I’ve also had to admit that my daily visits to the ‘salad’ bar at work weren’t really as healthy as I was pretending. Whilst I could opt to have a jacket potato and a bit of salad. In reality, everything else was too tempting. By the time I added cheese, beans, a selection of meat, a bit of coleslaw etc. it wasn’t exactly diet friendly. In fact, it was ensuring I was slowly gaining weight.
My alternative has been to take homemade soup to school or rely on a tin of Heinz. They do loads of lower calorie options which along with a couple of crackers are more than sufficient.
Snack wise I’ve continued as I always have by having a couple of pieces of fruit in my bag. I know a lot of people are wary of even natural sugars, but I personally think nothing is bad in moderation. We’ve been getting some lovely seasonal fruit in our veg box and I’m not going to resist it.
For dinner, we’ve always cooked from fresh and have included lots of vegetables. I still like to follow Deliciously Ella recipes during the week for easy quick meals. Obviously, this isn’t unhealthy but I’ve just had to be careful to eat as much as I need to be full. If I like how something tastes, I would normally eat as much of it as possible. Even if it meant feeling slightly sick afterwards By eating slower than usual and by upping my water intake, it’s much easier to judge when I’ve had enough.
I’ve also changed what I’ve been doing at the gym more, introducing a lot more HITT workouts and lifting more weight than before. I’ve not been going to the gym more often so I do think a lot of the weight loss has come down to diet. That said, it’s definitely on the agenda to keep prioritising time to go to the gym.
All in all – I’m happy with what I’ve achieved so far.
Lessons I’ve learnt on the way:
Don’t get too hung up on numbers.
I’ve been devastated when my weight has suddenly gone back up. My weight can easily vary by a few pounds within a day. I might have drunk more or been slow to digest a meal. Sometimes I have no idea. But I’ve been utterly crushed by a number.
The stupidity of it all is that at times, I’ve ignored the obvious. My clothes have become loser. I can fit into my pre-pregnancy wardrobe again. I’m obviously smaller. In short, even thought I’ve been pleased to see it reduce the number on the scale isn’t all it.

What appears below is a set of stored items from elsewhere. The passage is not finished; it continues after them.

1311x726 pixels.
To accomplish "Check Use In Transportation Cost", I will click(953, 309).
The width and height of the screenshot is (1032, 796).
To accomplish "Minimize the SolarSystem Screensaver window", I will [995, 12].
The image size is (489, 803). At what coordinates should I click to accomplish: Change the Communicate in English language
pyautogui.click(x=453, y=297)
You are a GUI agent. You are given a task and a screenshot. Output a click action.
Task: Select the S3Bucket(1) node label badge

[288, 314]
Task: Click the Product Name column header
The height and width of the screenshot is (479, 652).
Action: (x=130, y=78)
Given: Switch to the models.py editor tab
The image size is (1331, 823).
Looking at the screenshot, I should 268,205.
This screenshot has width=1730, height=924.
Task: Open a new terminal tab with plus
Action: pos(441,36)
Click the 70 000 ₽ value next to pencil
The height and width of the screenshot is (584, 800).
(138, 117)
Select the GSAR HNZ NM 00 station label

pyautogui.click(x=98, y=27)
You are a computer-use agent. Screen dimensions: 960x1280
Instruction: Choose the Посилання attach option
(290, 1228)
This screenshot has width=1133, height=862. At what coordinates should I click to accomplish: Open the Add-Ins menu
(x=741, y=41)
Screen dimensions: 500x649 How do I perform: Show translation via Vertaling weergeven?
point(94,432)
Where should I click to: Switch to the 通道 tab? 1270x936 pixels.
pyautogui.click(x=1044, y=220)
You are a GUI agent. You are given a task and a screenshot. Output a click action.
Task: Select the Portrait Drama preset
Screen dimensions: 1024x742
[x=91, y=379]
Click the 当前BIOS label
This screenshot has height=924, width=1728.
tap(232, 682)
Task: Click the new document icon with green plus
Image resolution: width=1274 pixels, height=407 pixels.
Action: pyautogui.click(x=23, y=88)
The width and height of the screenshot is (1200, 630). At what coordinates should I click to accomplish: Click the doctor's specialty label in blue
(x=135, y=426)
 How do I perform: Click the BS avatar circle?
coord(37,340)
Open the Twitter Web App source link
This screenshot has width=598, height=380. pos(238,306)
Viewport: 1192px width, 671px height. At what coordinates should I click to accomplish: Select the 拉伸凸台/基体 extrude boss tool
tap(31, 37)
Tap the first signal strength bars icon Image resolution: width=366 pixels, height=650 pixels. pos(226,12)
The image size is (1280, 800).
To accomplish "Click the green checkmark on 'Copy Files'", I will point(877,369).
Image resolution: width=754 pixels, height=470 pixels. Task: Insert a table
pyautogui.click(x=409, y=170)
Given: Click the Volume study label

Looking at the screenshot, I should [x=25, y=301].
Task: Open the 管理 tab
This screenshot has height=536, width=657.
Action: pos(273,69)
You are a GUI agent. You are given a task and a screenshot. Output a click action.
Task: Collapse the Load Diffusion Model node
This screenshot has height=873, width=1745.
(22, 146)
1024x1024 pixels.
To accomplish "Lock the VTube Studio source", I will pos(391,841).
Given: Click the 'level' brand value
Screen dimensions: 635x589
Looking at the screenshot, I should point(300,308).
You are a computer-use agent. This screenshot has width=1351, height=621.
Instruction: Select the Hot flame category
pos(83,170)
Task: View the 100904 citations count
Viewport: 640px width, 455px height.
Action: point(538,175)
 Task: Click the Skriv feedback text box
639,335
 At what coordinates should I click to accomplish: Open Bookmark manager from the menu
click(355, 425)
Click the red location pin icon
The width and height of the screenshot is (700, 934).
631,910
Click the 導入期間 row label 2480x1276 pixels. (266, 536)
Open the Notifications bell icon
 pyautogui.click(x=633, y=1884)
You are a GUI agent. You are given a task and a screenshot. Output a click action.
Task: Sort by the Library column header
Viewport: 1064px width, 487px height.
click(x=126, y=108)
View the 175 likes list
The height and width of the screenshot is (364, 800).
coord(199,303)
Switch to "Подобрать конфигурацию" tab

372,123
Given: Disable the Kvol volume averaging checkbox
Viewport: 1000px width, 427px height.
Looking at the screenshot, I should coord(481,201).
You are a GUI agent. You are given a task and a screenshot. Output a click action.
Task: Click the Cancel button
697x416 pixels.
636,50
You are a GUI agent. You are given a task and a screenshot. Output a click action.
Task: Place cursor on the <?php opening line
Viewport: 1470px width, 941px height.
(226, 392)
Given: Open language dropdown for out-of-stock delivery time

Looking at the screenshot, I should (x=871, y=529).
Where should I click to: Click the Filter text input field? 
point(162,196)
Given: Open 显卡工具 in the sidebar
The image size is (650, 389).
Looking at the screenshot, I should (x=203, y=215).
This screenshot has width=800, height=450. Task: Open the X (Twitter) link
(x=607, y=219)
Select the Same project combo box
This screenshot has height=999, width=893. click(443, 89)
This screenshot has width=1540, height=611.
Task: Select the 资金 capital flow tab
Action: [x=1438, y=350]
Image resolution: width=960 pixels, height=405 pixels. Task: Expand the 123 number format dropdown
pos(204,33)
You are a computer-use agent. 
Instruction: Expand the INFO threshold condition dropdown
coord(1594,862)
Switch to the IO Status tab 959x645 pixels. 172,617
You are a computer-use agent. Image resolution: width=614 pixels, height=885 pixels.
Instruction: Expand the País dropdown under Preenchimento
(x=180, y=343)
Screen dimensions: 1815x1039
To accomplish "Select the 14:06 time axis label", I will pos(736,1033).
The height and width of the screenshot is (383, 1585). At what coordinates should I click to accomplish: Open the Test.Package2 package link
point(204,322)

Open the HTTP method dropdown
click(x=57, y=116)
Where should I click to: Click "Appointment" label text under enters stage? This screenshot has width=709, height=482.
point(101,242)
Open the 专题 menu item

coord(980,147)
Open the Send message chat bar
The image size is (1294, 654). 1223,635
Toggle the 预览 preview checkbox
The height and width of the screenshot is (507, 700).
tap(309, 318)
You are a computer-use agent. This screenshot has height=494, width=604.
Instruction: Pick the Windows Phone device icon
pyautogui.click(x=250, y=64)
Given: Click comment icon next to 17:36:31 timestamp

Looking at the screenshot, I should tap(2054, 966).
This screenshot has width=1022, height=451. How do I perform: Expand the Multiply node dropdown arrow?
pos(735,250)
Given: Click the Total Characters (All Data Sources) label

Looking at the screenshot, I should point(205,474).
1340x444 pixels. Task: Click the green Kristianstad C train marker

Finally, drink water. On average you need to drink about 2 litres of water a day. Then another 500ml for each hour of exercise. Sadly, red wine and gin do not count.
I was queen of headaches believing that I needed a sugar or caffeine hit to keep me going. In reality, I was dehydrated.Whilst water intake can make the number on the scales go up. Ultimately, it helps them go down.
Finally, it’s really helped to be accountable to others. My personal trainer checks my weight each week but my coffee buddy has also checked in. Knowing that they expected me to make progress has hugely helped me along the way. When I’ve wanted to give up, they’ve encouraged me to keep going and fight the negative thoughts.
Next step? I want to up my muscle to fat ratio and get rid of my flabby arms. Realistic? The voices in my head say no, but I’m going to fight them anyway!